Exploring FME 2024.1: Cloud Native Formats and  DuckDB

Exploring FME 2024.1: Cloud Native Formats and DuckDB

With the release of FME 2024.1 FME comes with a DuckDB reader. DuckDB is an open-source in-memory, columnar SQL database management system designed for analytical workloads. This new integration includes a native DuckDB reader and the ability to submit queries to DuckDB via the SQLExecutor transformer.

Why is this neat? FME now allows you to efficiently read data from DuckDB databases and query cloud-native data formats, such as Geoparquet files on S3, without needing to store large datasets locally.

Hold on, what's a Cloud-native data format? Formats like Geoparquet and FlatGeoBuf are file formats that support partial and parallel reads, they allow all the metadata to be read in one read which means small chunks of the file can be read through HTTP range requests making them compatible with object storage like S3 or Azure Blob storage.

An excellent slide show overview created by CloudNativeGeo.org can be reached here: guide.cloudnativegeo.org

So why would I want to use a cloud-native format? There are some excellent open source data projects at the moment the Overture Maps foundation being one, the Source Cooperative another, datasets include global building footprints, transport routes and places. Some of the datasets hosted on these sites are huge, and updating frequently - you likely won't have the drive space, bandwidth or energy to keep a local copy. Instead with cloud native formats you can direcly return the records you need.

Example: Using data directly from the UK Power Networks Open Data Portal

Let's look at an example, this week I discovered that UK Power Networks Open Data Portal now offers data in Parquet/Geoparquet and FlatGeoBuf. I wanted to review the spatial data relating to a project we at Avineon-Tensing are supporting at UK Power Networks , the Eastern Power Network Vectorisation Project.

The data is offered in a range of formats, for this example I went with the Parquet (which as the note mentions supports the Geoparquet specification).
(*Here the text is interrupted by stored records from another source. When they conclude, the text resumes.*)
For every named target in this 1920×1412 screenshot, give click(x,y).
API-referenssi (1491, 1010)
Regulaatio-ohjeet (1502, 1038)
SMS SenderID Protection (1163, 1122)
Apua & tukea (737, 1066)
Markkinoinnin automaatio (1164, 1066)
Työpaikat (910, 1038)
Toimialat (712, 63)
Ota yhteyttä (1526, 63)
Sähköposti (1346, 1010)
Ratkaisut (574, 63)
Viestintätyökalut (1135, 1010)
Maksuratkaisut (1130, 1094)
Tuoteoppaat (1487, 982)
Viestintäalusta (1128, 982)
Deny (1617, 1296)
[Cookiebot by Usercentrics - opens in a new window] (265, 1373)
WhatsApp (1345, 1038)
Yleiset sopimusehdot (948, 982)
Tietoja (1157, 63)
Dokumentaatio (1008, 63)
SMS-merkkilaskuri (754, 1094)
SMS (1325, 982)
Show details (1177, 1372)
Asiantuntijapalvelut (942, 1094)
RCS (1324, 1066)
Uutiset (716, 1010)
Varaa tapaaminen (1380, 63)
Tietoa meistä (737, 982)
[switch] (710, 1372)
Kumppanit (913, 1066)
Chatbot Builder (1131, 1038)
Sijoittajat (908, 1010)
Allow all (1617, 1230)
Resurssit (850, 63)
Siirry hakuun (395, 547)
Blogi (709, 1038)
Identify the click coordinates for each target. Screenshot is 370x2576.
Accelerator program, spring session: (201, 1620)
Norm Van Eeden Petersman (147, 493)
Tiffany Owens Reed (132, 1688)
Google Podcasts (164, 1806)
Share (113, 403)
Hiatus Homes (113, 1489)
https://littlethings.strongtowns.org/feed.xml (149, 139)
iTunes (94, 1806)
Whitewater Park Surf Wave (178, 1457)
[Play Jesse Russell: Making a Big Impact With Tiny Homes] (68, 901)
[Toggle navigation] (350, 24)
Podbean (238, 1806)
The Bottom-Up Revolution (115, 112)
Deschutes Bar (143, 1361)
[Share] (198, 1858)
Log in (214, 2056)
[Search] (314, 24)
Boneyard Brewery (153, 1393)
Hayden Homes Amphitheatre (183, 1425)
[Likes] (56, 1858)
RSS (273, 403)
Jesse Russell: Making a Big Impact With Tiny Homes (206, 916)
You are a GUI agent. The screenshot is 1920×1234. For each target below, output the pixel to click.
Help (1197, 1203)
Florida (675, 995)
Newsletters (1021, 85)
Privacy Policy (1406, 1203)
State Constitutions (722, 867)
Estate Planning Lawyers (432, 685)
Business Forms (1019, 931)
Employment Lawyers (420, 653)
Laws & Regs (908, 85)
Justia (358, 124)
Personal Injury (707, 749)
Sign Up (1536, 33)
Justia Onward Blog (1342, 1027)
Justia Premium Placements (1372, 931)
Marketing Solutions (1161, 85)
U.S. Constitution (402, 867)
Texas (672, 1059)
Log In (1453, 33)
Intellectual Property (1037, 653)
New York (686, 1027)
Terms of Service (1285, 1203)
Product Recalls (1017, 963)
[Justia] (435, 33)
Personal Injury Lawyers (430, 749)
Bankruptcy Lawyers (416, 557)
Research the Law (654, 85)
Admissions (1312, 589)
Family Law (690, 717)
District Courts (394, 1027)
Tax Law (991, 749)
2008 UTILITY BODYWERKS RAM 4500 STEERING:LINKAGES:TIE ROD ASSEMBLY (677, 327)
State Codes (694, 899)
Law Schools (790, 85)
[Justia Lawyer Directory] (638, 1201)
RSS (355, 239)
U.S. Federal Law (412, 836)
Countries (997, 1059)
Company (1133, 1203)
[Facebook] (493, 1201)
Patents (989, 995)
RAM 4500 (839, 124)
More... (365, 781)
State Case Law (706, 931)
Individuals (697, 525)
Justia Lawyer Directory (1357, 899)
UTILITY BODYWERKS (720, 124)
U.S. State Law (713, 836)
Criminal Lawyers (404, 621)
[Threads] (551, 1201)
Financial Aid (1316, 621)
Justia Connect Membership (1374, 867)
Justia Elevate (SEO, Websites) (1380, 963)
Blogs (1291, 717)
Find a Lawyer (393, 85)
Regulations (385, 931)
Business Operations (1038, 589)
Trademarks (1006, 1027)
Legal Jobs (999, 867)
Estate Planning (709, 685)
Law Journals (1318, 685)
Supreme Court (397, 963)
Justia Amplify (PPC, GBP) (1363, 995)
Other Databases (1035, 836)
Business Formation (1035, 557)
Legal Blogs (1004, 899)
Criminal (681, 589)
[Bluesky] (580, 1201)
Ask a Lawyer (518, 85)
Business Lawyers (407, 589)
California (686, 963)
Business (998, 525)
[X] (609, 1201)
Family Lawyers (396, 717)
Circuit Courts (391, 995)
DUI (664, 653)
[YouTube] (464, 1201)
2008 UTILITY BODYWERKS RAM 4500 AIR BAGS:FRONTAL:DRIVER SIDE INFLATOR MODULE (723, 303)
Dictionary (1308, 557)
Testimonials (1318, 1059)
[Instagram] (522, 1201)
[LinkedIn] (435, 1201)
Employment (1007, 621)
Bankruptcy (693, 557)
UKPN Open Data Portal Export Page

Step 1: Viewing Data with DBeaver

For now lets view this data in the database tool DBeaver. To create an in-memory duckdb instance refer to the following step by step guide:

DBeaver SQL IDE

Running the script below lists out the structure of the Geoparquet file:

DESCRIBE SELECT * FROM parquet_scan('https://ukpowernetworks.opendatasoft.com/api/explore/v2.1/catalog/datasets/ukpn_epn_vectorisation_delivery_plan/exports/parquet?lang=en&timezone=Europe%2FLondon');        

This returns a table with columns like geo_point_2d, geo_shape, batch_id, dno, and more.

You can then create a select statement against directly against the URL. Nothing is stored locally, it remains in memory.

INSTALL spatial;
LOAD spatial;
SET force_download=TRUE;

SELECT batch_id, dno, operl_area, status, ST_GeomFromWKB(geo_shape) AS geom
FROM parquet_scan('https://ukpowernetworks.opendatasoft.com/api/explore/v2.1/catalog/datasets/ukpn_epn_vectorisation_delivery_plan/exports/parquet?lang=en&timezone=Europe%2FLondon')
WHERE status = 'Complete';        

Only the records where the status is 'Complete' are returned, which optimises bandwidth and processing time. With the spatial extension to DuckDB, the geometry is correctly presented in DBeaver's tabular and map views.

Output from the select query presented in DBeaver

Step 2: Using These Datasets in FME

Now that we've seen the data in DBeaver, let’s take it a step further and use these datasets in FME. Since FME 2023.1, both FlatGeoBuf and Geoparquet formats have full read/write support. Lets find some interesting data...

The UKPN open dataset makes available the National Chargepoint Register (NCR) database of publicly available chargepoints for electric vehicles, this is updated daily and covers all of UKPNs network area. This is a big dataset, over 25,000 locations and growing - data download page. To add the data in FlatGeoBuf and Geoparquet, open up the respective FME readers and copy in the URLs.

Interestingly, while the CSV version of the dataset is 7MB, the Geoparquet version is only 1.5MB, demonstrating the efficiency of this new format. Maybe one day Parquet might replace CSV!

A quick view of the National Charge Point Register sourced from UKPNs open data portal and read in using FlatGeoBuf and GeoParquet

No files are being retrieved locally by FME this is all being pulled directly from the UKPN data portal.

FME 2024.1 now with DuckDB support

Lets now move things up a notch, at the start I mentioned that FME support for DuckDB was exciting. Using FME 2024.1 and above you can submit queries to DuckDB via the SQLExecutor transformer, when you need to query a huge dataset stored online in geoparquet format, you can now do so. No need to copy the whole dataset.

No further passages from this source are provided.